What is required - Would you set down each line of the data below exactly?

*** Opening of Input for this task ***

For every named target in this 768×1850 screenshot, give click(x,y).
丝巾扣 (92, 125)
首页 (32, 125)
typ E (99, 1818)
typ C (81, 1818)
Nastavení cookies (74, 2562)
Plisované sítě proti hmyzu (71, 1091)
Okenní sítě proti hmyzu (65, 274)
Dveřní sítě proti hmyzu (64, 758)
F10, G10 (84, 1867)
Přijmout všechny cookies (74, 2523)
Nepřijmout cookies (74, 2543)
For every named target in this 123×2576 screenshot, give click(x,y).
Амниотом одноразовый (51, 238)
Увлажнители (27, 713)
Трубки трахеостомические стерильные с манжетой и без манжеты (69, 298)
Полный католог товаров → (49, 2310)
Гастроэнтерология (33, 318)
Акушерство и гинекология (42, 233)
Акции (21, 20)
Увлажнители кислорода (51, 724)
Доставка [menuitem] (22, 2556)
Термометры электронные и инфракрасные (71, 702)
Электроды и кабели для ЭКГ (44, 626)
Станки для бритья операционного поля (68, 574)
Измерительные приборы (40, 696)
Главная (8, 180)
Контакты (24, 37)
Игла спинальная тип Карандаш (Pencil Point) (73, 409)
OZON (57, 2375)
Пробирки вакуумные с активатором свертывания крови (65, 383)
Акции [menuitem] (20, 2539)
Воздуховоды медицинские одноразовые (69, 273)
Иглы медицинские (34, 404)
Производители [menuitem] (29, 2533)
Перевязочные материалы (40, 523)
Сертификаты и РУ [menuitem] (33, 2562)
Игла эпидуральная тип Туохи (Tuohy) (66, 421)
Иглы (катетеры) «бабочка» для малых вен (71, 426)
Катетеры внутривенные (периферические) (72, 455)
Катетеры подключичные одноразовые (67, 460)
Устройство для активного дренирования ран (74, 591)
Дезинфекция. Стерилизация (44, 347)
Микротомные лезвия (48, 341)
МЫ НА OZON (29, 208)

*** Close of Input for this task ***

Result -
For every named target in this 768×1850 screenshot, give click(x,y).
丝巾扣 (92, 125)
首页 (32, 125)
typ E (99, 1818)
typ C (81, 1818)
Nastavení cookies (74, 2562)
Plisované sítě proti hmyzu (71, 1091)
Okenní sítě proti hmyzu (65, 274)
Dveřní sítě proti hmyzu (64, 758)
F10, G10 (84, 1867)
Přijmout všechny cookies (74, 2523)
Nepřijmout cookies (74, 2543)
For every named target in this 123×2576 screenshot, give click(x,y).
Амниотом одноразовый (51, 238)
Увлажнители (27, 713)
Трубки трахеостомические стерильные с манжетой и без манжеты (69, 298)
Полный католог товаров → (49, 2310)
Гастроэнтерология (33, 318)
Акушерство и гинекология (42, 233)
Акции (21, 20)
Увлажнители кислорода (51, 724)
Доставка [menuitem] (22, 2556)
Термометры электронные и инфракрасные (71, 702)
Электроды и кабели для ЭКГ (44, 626)
Станки для бритья операционного поля (68, 574)
Измерительные приборы (40, 696)
Главная (8, 180)
Контакты (24, 37)
Игла спинальная тип Карандаш (Pencil Point) (73, 409)
OZON (57, 2375)
Пробирки вакуумные с активатором свертывания крови (65, 383)
Акции [menuitem] (20, 2539)
Воздуховоды медицинские одноразовые (69, 273)
Иглы медицинские (34, 404)
Производители [menuitem] (29, 2533)
Перевязочные материалы (40, 523)
Сертификаты и РУ [menuitem] (33, 2562)
Игла эпидуральная тип Туохи (Tuohy) (66, 421)
Иглы (катетеры) «бабочка» для малых вен (71, 426)
Катетеры внутривенные (периферические) (72, 455)
Катетеры подключичные одноразовые (67, 460)
Устройство для активного дренирования ран (74, 591)
Дезинфекция. Стерилизация (44, 347)
Микротомные лезвия (48, 341)
МЫ НА OZON (29, 208)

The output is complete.